The SDK (Software Development Kit) is a wrapper for API level commands that you have access to in AWS. Making changes via command line or the SDK should roughly have the same results, whether that’s spinning up a new database or triggering a lambda. If you can do it in the CLI you can do it via the SDK.

Where the CDK differs however, is that it doesn’t make any changes directly, and as such, doesn’t have access to do something like… directly invoke a lambda. It’s still possible to do that (if you really wanted), but you wouldn’t really want to do that. What the CDK is good at is creating a chain of orchestration steps to make sure that you can always spin up the AWS services you need on demand.

Idempotency

This leads us to, in my opinion, one of the core difference. The CDK is idempotent. It means that if you tell the CDK to spin up a new DynamoDB instance with the name Fred , you can trigger that command as many times as you want, and it will successfully create Fred once. If you update the CDK with changes to Fred it will modify Fred if possible based on the delta between the existing instance and the new one.

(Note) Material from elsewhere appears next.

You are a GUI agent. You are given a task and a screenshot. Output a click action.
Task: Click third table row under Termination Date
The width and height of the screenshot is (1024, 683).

Whereas with the SDK, if you trigger a create database command for DynamoDB, to create a new database called Elouise your first Eloise create command will succeed but every subsequent one will fail because DynamoDB requires you to have unique names within the same region.

Connection to the Stack

The other awesome power of the CDK is that the resources you create are directly connected to the CloudFormation Stack that gets spun up. (This is how it knows how to check for deltas when making modification) That also means that tear down is exceptionally easy. You don’t have to do things like define special or custom names for all of the component parts in order to delete them in the correct order. If you want to get rid of the services, all you have to do is delete the stack, and CloudFormation will (try to) gracefully delete the different components.

Why is There Overlap?

Well, because there might be reasons you want to orchestrate some behaviors via CloudFormation but execute them via code in other cases.

The idea of a DynamoDB instance springs to mind. If you’re creating the instance that will hold all of your data and manage your system for a service you’re creating, using CDK would probably make the most sense because it lets you set the parameters once, and then hook those rules into your CI to make sure wherever you deploy your code, you’ll get the same database.

If, however, instead you want to spin up bespoke DynamoDB instances on demand as the result of some sort of single tenant command as the result of a request or user input, the SDK is more your speed. The SDK gives you the ability to create and destroy the instances you need, as you need them.